» Tarefa a cumprir
Edite e reproduza as linhas dos dados começando em "Navigate to Home in breadcrumb" e terminando em "pyautogui.click(x=437, y=432)": troque "browser home button" por "browser back button" sem alterar mais nada.

» Entradas de dados extraídas
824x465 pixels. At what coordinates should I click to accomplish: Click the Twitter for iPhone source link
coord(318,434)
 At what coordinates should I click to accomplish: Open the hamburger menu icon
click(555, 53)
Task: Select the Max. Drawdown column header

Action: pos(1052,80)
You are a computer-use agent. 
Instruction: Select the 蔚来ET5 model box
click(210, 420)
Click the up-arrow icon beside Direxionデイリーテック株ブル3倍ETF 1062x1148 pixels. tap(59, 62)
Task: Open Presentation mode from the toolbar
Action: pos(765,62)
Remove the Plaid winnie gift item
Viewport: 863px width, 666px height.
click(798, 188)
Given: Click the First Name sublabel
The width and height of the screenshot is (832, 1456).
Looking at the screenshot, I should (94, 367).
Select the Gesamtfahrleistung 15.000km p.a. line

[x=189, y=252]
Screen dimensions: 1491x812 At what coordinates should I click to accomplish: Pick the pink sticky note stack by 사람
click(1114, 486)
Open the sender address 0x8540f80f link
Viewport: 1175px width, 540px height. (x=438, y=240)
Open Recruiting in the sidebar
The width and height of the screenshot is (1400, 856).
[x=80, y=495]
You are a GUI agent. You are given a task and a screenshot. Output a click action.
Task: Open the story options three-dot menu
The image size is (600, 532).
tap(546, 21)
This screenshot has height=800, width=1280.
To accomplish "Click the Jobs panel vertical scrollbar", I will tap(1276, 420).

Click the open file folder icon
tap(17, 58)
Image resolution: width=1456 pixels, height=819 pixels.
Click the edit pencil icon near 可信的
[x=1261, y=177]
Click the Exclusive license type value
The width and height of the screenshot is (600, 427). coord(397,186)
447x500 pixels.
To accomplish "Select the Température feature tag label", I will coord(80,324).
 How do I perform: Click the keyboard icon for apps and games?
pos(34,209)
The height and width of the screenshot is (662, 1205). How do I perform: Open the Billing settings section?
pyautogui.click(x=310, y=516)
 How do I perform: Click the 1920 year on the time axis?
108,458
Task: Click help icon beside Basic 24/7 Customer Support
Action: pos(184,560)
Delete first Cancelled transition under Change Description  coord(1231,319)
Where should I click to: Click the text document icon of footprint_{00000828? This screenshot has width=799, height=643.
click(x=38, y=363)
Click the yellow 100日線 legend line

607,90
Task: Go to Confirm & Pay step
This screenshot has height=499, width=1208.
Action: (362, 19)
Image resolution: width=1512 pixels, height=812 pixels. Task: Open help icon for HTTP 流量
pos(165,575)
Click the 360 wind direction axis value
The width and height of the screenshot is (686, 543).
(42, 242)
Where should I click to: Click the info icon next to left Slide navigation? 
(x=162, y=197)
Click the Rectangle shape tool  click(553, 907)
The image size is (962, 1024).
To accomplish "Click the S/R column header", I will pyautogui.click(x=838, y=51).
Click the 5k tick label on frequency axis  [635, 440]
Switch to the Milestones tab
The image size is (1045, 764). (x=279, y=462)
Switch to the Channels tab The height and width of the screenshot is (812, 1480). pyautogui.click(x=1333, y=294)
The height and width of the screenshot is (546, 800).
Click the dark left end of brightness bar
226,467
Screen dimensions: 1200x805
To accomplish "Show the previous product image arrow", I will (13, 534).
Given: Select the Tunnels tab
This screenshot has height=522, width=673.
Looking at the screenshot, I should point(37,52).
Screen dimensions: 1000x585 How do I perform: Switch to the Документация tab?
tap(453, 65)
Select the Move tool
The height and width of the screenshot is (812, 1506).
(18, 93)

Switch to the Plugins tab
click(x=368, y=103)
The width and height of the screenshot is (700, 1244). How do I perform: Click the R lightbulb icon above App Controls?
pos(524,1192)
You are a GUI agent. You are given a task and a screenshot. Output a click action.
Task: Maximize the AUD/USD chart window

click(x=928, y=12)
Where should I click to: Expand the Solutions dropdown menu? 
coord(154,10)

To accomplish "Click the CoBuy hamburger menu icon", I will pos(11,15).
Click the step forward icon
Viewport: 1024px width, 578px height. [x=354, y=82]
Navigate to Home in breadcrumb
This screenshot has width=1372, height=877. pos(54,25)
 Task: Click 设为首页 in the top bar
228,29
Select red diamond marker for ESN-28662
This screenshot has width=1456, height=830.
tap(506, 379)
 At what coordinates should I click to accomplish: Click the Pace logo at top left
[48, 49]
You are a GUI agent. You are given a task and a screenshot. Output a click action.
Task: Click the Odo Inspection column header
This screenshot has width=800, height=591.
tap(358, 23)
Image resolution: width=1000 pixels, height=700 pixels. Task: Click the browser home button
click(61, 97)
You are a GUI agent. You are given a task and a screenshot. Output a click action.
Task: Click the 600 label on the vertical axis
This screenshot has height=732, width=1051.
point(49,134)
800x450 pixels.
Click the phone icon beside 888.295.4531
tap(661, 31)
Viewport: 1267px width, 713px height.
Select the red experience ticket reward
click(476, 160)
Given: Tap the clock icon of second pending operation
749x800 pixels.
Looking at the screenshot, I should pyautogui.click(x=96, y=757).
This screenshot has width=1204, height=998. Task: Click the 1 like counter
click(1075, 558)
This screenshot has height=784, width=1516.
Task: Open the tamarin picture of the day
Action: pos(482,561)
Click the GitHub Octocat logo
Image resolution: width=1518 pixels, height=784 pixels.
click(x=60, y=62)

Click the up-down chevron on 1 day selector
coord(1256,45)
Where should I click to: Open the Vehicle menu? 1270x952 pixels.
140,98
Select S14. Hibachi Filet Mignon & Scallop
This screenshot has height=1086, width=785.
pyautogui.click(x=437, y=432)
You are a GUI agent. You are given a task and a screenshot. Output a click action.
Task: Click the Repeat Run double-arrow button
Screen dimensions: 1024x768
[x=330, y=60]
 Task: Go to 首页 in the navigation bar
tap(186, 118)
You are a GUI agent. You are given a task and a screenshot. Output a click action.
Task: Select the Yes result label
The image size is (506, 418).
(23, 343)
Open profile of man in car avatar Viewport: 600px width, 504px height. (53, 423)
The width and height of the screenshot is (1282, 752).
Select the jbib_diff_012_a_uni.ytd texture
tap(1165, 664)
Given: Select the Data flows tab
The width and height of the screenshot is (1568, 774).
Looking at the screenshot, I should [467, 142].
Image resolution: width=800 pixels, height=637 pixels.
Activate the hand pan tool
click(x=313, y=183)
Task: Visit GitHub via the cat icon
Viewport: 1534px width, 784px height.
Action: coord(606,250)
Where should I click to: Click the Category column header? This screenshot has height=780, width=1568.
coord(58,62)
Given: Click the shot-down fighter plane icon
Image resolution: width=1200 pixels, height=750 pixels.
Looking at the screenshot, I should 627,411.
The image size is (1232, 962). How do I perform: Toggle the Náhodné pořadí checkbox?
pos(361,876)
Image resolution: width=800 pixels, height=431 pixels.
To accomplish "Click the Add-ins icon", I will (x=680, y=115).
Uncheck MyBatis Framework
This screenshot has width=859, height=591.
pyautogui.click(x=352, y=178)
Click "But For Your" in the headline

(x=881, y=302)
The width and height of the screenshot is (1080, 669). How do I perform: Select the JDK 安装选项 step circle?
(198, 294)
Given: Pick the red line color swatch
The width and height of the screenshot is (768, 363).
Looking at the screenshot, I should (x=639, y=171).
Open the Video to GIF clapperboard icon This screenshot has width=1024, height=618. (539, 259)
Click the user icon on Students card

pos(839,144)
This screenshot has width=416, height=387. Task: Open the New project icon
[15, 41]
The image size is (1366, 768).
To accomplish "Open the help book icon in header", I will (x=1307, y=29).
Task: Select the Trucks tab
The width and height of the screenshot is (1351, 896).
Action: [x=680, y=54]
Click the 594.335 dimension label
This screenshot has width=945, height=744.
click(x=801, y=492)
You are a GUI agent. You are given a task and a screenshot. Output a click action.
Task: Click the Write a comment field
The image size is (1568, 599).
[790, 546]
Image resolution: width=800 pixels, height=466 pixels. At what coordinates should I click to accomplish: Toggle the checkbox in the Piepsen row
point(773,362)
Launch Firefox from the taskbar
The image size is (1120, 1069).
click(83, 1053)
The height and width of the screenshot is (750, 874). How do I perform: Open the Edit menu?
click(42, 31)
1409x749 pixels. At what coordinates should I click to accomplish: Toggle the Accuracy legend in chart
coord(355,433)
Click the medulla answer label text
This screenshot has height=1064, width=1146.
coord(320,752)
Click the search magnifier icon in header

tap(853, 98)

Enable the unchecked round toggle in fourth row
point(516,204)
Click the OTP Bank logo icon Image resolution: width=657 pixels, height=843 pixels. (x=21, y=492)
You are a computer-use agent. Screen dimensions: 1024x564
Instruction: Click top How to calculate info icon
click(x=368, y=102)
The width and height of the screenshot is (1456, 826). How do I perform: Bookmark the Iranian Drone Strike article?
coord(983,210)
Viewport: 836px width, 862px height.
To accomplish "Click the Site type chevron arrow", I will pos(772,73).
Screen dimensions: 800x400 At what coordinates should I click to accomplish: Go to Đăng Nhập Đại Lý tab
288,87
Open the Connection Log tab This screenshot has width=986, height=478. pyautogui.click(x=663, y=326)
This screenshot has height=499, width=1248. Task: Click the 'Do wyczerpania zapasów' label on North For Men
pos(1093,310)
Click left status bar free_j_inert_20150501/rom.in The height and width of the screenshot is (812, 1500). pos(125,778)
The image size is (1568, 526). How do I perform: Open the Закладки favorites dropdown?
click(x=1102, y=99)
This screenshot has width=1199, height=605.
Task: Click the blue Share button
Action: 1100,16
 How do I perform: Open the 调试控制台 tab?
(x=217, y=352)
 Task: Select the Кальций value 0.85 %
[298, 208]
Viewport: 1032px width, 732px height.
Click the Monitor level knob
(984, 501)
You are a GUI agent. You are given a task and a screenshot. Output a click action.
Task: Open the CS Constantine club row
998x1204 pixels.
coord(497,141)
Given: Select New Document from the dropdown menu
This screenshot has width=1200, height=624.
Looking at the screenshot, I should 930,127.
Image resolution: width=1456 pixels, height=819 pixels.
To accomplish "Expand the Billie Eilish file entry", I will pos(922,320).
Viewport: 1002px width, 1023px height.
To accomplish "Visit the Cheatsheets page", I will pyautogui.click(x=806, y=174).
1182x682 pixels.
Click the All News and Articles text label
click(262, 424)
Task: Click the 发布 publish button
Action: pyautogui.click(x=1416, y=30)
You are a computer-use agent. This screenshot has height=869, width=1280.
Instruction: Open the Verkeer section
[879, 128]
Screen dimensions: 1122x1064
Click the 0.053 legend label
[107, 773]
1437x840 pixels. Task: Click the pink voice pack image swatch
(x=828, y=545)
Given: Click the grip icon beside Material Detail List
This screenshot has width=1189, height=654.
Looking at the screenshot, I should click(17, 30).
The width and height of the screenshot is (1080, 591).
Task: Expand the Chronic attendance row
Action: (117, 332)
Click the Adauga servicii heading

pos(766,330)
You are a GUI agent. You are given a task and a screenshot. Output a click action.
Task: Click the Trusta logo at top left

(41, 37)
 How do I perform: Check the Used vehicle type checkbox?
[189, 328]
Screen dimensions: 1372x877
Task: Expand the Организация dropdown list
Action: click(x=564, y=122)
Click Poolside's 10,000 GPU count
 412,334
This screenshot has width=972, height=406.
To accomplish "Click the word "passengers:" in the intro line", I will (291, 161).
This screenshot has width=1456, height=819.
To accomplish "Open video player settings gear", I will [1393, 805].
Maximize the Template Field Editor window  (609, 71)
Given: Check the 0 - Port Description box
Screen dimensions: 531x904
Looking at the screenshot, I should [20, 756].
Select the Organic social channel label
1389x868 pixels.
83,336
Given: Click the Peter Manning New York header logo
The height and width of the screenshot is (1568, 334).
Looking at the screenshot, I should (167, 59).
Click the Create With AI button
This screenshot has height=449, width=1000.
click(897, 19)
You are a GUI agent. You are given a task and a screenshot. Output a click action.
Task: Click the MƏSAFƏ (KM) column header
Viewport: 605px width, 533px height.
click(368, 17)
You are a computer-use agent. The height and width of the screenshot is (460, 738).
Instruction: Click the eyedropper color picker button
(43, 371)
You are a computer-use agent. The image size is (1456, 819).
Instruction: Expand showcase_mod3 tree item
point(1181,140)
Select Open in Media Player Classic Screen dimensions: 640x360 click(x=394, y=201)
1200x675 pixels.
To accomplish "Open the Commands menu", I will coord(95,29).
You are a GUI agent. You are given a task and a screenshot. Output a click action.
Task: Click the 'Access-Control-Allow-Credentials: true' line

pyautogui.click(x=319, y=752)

» Resposta escrita
Navigate to Home in breadcrumb
This screenshot has width=1372, height=877. pos(54,25)
 Task: Click 设为首页 in the top bar
228,29
Select red diamond marker for ESN-28662
This screenshot has width=1456, height=830.
tap(506, 379)
 At what coordinates should I click to accomplish: Click the Pace logo at top left
[48, 49]
You are a GUI agent. You are given a task and a screenshot. Output a click action.
Task: Click the Odo Inspection column header
This screenshot has width=800, height=591.
tap(358, 23)
Image resolution: width=1000 pixels, height=700 pixels. Task: Click the browser back button
click(61, 97)
You are a GUI agent. You are given a task and a screenshot. Output a click action.
Task: Click the 600 label on the vertical axis
This screenshot has height=732, width=1051.
point(49,134)
800x450 pixels.
Click the phone icon beside 888.295.4531
tap(661, 31)
Viewport: 1267px width, 713px height.
Select the red experience ticket reward
click(476, 160)
Given: Tap the clock icon of second pending operation
749x800 pixels.
Looking at the screenshot, I should pyautogui.click(x=96, y=757).
This screenshot has width=1204, height=998. Task: Click the 1 like counter
click(1075, 558)
This screenshot has height=784, width=1516.
Task: Open the tamarin picture of the day
Action: pos(482,561)
Click the GitHub Octocat logo
Image resolution: width=1518 pixels, height=784 pixels.
click(x=60, y=62)

Click the up-down chevron on 1 day selector
coord(1256,45)
Where should I click to: Open the Vehicle menu? 1270x952 pixels.
140,98
Select S14. Hibachi Filet Mignon & Scallop
This screenshot has height=1086, width=785.
pyautogui.click(x=437, y=432)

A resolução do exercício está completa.